Below is an annotated list of children's literature for the elementary classroom. The books are organized by the Six Elements of Social Justice Curriculum Design (Picower, 2007). It is based on work by pre-service teachers at Montclair State University. They have read and reviewed these books and provided insights into how they can be used in K-5 settings.

Wednesday, November 27, 2013

Say Something - Jenna Stampone Element 6

Title: Say Something
Author: Peggy Moss
Illustrator: Lea Lyon
Reading Level: 1st/ 2nd Grade


Abby Takes a Stand – Similar book to Say Something!

Summary: A young girl who is the narrator of the book often witnesses bullying in her school but doesn’t do anything about it. She stays silent and acts as a bystander when seeing her peers get bullied. One day, her friends are all absent which leaves her to sit alone at lunch. The bullies then begin to tease and make jokes about how she is all alone at lunch. She gets upset and feels embarrassed because everyone in the cafeteria is just starring at her. She wonders why no one stood up for her but then realizes she hasn’t done that for anyone else. After her experience, the next day, she sits next to a girl who is sitting alone on the bus. She learned to take action and prevent the girl from being made fun and ended up making a new friend.

Element 6: This book ties into Element six because it presents a scenario for students to see opportunities to make a change.
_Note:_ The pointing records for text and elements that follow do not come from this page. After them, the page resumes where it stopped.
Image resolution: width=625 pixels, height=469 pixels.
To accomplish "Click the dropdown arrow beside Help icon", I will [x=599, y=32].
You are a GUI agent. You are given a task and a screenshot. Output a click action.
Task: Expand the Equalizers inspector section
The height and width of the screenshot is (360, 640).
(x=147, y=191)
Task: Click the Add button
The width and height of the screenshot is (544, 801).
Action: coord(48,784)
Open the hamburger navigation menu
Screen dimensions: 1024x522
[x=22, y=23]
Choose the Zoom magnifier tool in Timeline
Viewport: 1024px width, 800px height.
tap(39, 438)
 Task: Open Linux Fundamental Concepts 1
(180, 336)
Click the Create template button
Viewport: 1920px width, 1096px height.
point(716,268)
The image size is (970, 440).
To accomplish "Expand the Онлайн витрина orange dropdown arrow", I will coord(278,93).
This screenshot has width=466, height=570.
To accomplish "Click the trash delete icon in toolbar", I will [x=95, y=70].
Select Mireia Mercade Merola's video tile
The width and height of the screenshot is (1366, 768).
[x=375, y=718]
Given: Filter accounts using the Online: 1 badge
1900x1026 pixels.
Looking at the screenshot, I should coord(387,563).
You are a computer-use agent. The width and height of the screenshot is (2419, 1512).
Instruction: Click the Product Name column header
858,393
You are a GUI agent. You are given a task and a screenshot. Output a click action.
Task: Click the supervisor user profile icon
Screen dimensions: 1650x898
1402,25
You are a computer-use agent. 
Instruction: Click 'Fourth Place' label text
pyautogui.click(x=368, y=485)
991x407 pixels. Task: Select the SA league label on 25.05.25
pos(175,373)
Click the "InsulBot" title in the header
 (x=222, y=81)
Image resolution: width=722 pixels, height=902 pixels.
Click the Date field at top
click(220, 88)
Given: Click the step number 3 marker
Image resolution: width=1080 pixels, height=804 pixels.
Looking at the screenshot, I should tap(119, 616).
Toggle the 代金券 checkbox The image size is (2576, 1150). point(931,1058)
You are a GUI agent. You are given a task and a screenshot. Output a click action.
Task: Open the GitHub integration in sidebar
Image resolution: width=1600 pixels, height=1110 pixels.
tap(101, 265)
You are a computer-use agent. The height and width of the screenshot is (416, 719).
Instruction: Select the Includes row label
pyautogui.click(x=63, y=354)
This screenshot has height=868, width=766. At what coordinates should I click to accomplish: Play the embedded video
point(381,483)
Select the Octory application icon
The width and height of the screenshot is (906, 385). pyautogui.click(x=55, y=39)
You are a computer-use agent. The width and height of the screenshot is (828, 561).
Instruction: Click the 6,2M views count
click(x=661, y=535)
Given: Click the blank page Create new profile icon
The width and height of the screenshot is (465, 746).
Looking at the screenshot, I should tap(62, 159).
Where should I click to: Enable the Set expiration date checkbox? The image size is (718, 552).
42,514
It targets the students in the classroom as well as outside which makes it a universal learning topic. The narrator took initiative to sit with a girl who was alone to avoid what had happened to her the day before. Saying something or taking action is what this element is all about. Instead of being a bystander, the story can drive children to get involved and help a situation or quickly get authority involved. This book helps aware students of situations that could happen to them and also showing an alternative for how one can handle the problem. It sends children a powerful message and how to deal with an issue regarding bullying.

Activity: After reading this book to a class, it is vital to have a discussion afterwards because it fosters the students in coming up with more ideas on how other bullying issues can be handled. After the read aloud and discussion, I would allow the students to make groups. (4 to 5 students in each) Each group could make up a skit that shows a bully/ bullies, victim/victims, and a bystander. After they acted out the skit, the audience has to come up with one or two ways the bystander can make a change that makes sense for that skit.